* [Page excerpt]:
Getting Started with Anabit's AIoT Precision Logger

Getting Started with Anabit's AIoT Precision Logger

AIoT Precision Logger Summary:

The AIoT Precision Logger (AIPL) is an open source development platform with wireless communication, powerful computing, AI compatibility, and multi-channel 32 bit analog measurement capabilities. For wireless communication the AIPL's ESP32-S3 features Wi-Fi, Bluetooth Classic + BLE, and the ESP-NOW protocol for creating small low power mesh networks. The 32 bit ADC that interfaces with the ESP32-S3 via SPI communication, has an integrated programmable gain amplifier along with a MUX that allows it to support up to 10 singled ended and 5 differential measurement channels. It features two integrated current sources to support measuring resistance based sensors like RTDs and strain gauges.

* [Written task]: Write a continuation of the AIoT Precision Logger overview, starting right after its last sentence. The lines after this have nothing to do with the work here.

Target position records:

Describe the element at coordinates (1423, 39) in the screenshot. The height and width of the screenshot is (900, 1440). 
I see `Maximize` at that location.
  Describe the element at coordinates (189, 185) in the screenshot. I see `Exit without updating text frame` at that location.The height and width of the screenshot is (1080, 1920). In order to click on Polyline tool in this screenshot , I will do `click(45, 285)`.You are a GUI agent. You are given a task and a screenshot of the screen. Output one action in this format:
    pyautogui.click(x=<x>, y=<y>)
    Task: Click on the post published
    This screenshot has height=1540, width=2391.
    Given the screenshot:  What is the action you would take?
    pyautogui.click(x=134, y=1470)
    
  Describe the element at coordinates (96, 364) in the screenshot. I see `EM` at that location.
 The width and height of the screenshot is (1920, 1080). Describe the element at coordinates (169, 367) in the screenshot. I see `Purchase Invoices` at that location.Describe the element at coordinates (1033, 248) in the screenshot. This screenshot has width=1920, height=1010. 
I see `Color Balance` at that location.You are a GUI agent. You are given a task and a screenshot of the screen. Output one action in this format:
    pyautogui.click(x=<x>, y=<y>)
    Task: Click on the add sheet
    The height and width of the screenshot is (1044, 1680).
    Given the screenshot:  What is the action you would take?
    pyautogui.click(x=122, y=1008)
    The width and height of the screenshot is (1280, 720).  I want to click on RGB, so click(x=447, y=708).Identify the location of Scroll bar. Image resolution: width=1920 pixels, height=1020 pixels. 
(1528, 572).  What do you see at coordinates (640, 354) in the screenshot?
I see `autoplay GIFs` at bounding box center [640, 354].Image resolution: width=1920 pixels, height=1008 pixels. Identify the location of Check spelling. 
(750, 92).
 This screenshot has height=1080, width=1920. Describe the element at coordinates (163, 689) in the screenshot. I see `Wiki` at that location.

* [Response to the exercise]:
AIoT Precision Logger's Quick Start Guide:

The best way to get started with the AIPL is to use the example Arduino sketch linked below. To compile and run the sketch you will need the ADS126X Arduino library, this library is used to communicate and make measurements from the 32 bit ADC. See the link to the library on Github at the end of this section. Once you have downloaded ADS126X library, move it to the Arduino --> libraries folder. You will also need the "FastLED" library which you can install directly from the Arduino IDE or you can download it from Github using the link below. Once you have the AIPL's example sketch and the library dependencies, you can upload the code to the AIPL from the Arduino IDE using just a USB C cable. In the Arduino IDE be sure to select the "ESP32S3 Dev Module" in the board manager.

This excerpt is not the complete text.